Topic: Demand environment, tariff pull-forward risk, and data center outlook
Key points:
No signs of macro impact on order book yet; 90-day tariff pause window is too fresh (only a few days) to assess any pull-forward.
Chip lead time is 16–20 weeks; even if orders spike, MXL cannot mobilize to ship within 90 days.
Backlog has improved for ~6 quarters; bookings continue to improve across existing and new products.
Data center activity: “full speed ahead” for hyperscalers (AWS, Google reaffirmed spending); MXL is still in early qualification/demo phase, no change in activity for them.
Mgmt stance: Neutral – cautious on tariff-driven pull-forward (too early to judge, supply constraints limit response); bullish on underlying demand recovery and data center trajectory.
Q7 — Richard Shannon
Topic: Wireless infrastructure ramp and optical DSP (Keystone/Rushmore) revenue outlook
Key points:
Wireless revenue expected to double from last year (across entire wireless exposure), driven by: millimeter wave/microwave backhaul transceivers/modems (AI edge driving demand), new single-chip macro radio platform (customer design win traction at Mobile World Congress), and recovery of core business.
Optical DSP: Keystone (400G/800G) is near-term anchor; 70% of market over next 5 years is 800G category, 30% is 1.6T.

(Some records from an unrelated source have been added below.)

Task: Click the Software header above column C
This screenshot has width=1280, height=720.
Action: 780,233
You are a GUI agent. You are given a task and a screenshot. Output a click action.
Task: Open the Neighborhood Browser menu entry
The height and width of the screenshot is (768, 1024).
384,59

Rushmore (1.6T) revenue not expected until end of 2026; Nvidia is only customer deploying 1.6T now, MXL targets third-supplier role.
MXL’s long-term optical market share target: ~20%; revenue plan: $200M–$300M over next 3–4 years.
Mgmt stance: Bullish – strong conviction on wireless doubling and optical DSP growth via Keystone; cautious on Rushmore timing (late 2026).
Q8 — Suji Desilva
Topic: Broadband content gains and OpEx baseline
Key points:
All new product cycles in broadband are BOM expansion: PON transitioning to XGS PON (heavier processor, Wi-Fi 7); cable driven by DOCSIS 4.0 (Full Duplex delayed to 2026, but “alter DOCSIS” is real driver).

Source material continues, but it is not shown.